IT was a visit to his GP surgery that John Benson was only too glad to make.

For as Mr Benson entered the Oulton Medical Centre he was met by the team of health workers who saved his life there last month.

On April 10 Mr Benson, 76, collapsed in the centre’s car park after suffering a life-threatening cardiac arrest.

It was only due to the quick actions of the centre’s staff and a visiting health worker that Mr Benson’s life was saved as they used CPR and a defibrillator to get his heart beating again.

And after recovering from his heart attack, Mr Benson made an emotional first return to the centre yesterday to thank those who saved him.

They were Walter Lloyd-Smith, the visiting East Coast Community Healthcare worker who gave him CPR after seeing him collapse in the car park, and the centre’s Dr Kausar Khan, who used the Meadow Road site’s defibrillator to shock his heart back into action and get him to hospital, with the vital help of practice nurse Barbara Oldham, community matron Sarah Simpson and receptionist Jackie Burlingham.

Mr Benson, who has lived in Oulton for 20 years, said: “I am very grateful to them all.
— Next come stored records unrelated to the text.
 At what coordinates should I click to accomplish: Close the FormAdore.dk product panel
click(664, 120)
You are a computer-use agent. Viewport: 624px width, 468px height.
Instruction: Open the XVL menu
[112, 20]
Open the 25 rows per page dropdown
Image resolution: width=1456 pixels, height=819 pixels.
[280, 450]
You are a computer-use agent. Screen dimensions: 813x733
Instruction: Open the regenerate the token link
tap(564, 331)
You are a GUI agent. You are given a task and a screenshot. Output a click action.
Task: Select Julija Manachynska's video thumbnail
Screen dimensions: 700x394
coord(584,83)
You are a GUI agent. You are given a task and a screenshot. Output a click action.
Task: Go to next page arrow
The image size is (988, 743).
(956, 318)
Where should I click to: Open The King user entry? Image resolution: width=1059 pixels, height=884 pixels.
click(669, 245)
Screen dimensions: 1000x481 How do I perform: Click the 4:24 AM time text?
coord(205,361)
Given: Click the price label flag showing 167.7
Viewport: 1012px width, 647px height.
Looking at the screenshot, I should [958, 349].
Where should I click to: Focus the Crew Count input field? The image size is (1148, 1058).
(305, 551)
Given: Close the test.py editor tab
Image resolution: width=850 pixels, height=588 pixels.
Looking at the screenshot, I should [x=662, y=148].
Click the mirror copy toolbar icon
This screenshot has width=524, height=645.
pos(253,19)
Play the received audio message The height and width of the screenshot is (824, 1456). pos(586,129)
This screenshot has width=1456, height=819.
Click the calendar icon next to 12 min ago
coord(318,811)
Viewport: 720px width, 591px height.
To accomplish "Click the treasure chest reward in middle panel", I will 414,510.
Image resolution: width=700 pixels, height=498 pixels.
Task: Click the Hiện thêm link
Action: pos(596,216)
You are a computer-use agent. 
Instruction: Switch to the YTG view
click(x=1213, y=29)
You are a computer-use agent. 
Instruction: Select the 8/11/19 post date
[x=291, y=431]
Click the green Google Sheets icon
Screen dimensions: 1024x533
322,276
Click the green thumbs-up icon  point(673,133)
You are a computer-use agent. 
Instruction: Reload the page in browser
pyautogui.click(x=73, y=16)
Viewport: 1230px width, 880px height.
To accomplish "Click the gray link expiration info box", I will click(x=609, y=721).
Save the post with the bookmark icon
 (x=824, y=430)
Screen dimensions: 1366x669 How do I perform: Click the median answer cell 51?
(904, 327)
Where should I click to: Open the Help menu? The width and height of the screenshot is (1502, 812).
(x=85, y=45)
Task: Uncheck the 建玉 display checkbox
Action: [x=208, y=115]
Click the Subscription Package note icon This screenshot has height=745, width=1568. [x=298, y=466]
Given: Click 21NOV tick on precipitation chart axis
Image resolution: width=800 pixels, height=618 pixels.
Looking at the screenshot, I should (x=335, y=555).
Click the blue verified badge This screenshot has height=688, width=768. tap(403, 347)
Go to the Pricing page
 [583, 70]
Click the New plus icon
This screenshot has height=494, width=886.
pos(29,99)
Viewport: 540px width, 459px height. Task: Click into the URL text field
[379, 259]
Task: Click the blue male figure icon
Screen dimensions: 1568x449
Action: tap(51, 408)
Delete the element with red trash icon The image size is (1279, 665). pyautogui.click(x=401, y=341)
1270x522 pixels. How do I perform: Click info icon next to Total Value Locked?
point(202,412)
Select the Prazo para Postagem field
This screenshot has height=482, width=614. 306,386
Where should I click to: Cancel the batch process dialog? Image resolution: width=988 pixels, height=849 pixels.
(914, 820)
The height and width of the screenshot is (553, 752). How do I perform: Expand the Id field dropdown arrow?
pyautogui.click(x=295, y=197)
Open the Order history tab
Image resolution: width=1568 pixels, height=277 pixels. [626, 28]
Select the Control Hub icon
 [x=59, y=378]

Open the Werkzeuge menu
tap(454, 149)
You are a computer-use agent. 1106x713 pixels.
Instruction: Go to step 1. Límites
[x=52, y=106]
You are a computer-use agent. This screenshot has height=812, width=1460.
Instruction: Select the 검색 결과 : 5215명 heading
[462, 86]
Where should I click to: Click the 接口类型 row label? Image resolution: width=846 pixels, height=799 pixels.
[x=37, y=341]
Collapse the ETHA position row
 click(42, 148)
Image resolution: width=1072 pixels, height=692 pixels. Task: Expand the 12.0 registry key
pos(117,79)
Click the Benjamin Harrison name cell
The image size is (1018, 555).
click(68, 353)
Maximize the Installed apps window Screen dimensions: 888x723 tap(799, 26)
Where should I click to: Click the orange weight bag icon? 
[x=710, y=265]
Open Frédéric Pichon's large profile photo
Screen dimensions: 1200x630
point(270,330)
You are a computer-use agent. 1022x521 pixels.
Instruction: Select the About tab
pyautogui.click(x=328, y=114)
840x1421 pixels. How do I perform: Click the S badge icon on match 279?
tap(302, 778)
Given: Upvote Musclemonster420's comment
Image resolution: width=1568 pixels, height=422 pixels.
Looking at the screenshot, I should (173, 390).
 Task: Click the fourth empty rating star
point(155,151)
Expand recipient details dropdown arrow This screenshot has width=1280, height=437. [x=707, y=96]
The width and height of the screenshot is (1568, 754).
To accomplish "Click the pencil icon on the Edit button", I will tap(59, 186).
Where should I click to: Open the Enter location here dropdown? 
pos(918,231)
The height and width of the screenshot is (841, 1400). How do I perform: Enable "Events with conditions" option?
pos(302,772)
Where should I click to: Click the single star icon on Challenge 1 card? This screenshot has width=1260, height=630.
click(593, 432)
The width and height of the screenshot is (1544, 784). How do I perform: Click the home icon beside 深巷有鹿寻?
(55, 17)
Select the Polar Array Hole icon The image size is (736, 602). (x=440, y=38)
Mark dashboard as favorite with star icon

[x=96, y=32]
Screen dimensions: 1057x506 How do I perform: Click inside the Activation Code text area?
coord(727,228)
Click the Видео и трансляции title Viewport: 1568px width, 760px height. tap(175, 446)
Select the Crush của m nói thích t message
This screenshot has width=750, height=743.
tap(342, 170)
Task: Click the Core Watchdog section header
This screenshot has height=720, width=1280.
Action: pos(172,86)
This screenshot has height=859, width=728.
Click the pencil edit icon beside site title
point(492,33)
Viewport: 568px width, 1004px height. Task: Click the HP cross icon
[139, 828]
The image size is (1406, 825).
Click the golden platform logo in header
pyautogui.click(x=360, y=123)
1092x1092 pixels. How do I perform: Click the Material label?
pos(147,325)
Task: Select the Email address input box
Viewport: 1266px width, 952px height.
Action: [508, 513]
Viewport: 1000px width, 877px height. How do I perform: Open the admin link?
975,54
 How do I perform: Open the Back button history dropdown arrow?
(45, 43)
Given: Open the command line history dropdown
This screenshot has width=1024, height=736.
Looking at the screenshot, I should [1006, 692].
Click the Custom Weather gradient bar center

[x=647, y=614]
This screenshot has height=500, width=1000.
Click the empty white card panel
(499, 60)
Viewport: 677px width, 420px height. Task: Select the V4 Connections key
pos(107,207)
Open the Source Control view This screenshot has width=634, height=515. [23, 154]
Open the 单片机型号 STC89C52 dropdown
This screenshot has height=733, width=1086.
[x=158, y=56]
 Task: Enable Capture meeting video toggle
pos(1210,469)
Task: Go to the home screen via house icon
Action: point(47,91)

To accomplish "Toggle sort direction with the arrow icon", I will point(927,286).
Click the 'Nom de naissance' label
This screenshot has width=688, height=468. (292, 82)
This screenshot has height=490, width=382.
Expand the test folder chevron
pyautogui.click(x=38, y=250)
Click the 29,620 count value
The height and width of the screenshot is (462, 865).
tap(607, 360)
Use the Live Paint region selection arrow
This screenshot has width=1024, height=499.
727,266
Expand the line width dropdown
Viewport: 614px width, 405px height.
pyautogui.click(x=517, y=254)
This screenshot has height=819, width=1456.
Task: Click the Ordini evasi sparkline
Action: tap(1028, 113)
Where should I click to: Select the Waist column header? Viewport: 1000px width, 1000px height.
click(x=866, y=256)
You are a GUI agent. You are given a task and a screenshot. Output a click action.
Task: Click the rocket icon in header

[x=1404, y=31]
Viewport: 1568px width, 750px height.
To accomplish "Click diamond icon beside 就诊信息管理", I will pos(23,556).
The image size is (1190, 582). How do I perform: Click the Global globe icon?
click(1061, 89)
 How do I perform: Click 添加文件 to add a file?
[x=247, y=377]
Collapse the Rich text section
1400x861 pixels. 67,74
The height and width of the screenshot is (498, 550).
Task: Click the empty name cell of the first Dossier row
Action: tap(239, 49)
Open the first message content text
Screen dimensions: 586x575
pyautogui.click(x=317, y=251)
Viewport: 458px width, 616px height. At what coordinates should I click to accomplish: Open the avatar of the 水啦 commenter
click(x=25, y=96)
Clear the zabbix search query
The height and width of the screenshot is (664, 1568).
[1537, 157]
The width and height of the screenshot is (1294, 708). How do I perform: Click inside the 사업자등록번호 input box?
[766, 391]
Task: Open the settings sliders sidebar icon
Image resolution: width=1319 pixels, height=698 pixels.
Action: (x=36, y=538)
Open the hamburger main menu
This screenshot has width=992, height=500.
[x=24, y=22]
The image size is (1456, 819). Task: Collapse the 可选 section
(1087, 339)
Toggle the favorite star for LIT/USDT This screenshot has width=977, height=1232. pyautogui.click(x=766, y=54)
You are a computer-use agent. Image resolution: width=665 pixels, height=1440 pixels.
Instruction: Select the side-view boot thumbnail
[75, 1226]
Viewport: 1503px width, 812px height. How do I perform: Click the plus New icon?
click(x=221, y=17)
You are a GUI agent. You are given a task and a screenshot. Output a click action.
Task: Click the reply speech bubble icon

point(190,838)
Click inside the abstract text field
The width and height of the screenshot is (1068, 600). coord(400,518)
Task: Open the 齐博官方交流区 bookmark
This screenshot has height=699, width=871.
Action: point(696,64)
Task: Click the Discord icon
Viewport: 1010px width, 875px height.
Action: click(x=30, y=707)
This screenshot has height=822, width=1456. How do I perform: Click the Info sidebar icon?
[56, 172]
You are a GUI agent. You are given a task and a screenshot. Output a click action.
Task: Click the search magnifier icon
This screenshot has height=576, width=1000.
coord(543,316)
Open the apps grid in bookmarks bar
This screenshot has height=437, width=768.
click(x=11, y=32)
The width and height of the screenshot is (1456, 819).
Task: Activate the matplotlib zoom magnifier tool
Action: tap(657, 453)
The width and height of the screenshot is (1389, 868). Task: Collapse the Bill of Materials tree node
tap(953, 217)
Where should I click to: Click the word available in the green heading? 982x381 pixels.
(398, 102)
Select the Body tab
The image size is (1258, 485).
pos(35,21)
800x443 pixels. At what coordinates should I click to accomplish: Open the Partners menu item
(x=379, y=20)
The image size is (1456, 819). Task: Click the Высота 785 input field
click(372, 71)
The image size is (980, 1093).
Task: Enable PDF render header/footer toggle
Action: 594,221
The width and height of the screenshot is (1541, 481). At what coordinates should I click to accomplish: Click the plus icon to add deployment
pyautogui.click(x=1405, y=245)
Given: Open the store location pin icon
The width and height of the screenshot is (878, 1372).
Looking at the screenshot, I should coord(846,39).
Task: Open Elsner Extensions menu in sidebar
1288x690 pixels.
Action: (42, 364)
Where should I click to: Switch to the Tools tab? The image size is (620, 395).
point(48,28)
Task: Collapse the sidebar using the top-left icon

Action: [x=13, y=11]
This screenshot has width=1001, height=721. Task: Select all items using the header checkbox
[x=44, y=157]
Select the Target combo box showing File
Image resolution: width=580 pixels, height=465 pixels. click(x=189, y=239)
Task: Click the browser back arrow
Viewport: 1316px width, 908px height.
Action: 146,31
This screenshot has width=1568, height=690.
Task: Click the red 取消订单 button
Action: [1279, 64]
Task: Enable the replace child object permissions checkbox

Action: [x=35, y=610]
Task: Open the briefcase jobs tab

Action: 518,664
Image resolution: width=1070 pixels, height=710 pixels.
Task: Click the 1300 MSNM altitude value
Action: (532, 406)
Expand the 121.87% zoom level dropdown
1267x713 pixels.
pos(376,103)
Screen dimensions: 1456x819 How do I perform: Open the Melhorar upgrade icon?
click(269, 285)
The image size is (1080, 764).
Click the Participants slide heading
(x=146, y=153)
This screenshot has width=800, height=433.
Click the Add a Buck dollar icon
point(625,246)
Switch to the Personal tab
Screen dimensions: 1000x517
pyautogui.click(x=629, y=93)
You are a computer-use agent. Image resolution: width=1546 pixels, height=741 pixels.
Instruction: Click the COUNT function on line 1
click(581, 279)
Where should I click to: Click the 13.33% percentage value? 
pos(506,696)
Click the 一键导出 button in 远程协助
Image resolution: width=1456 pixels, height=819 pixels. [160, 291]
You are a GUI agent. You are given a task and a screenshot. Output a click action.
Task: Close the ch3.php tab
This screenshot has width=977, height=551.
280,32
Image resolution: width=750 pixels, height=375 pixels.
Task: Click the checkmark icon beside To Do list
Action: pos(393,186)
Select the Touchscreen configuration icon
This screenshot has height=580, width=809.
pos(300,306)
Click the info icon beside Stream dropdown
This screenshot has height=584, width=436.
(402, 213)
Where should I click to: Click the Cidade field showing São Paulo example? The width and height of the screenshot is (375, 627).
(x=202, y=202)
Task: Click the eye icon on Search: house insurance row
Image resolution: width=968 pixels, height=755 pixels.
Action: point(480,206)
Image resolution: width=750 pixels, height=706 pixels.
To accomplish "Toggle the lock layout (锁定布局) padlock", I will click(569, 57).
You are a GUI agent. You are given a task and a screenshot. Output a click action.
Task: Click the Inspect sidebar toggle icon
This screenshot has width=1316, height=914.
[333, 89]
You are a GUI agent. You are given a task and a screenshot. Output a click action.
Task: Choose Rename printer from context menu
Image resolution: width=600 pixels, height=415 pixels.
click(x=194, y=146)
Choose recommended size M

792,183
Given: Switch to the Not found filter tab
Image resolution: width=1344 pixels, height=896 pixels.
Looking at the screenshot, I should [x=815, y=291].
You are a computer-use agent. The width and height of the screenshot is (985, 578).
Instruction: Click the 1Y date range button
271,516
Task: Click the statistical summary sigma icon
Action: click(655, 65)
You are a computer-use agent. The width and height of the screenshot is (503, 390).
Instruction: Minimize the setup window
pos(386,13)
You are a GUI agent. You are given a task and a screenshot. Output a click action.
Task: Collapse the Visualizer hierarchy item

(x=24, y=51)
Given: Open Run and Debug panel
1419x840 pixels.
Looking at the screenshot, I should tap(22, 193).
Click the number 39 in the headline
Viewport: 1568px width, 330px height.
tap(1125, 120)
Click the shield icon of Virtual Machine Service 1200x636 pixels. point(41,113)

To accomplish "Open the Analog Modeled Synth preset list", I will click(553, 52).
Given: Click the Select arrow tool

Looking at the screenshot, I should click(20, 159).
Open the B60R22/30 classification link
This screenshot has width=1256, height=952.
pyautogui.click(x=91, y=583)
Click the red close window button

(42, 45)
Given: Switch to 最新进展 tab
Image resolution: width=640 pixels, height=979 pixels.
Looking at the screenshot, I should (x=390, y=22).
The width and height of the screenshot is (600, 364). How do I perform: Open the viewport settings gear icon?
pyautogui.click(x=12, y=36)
I was very lucky they had training in CPR and using the defibrillator.

“I was as good as dead but I was in the right place at the right time – I think I was very lucky.

“I am better now, much better than I should be – it’s unbelievable. I am suffering a little pain from the CPR, but that’s something I can look on and say ‘I am lucky to be able to feel that’. Mr Benson had gone to the medical centre to pick up a prescription and to speak to a GP about what he thought was heartburn – but in fact it turned out to be the early stages of his cardiac arrest.

After his heart was revived, he was rushed to the Norfolk and Norwich University Hospital, where he had two stents put in.

Mr Benson also wanted to thank the hospital staff, the ambulance crew and his neighbours for the aid and help he received.

Dr Kahn and Mr Lloyd-Smith both said Mr Benson’s cardiac arrest showed the importance of having first aid training and defibrillators – especially as irreversible brain damage can happen after six minutes of the heart stopping beating.

Mr Lloyd-Smith said: “I knew it was important to intervene quickly and with no hesitation. I’ve been trained in CPR, but I never had to do it in real life until then.”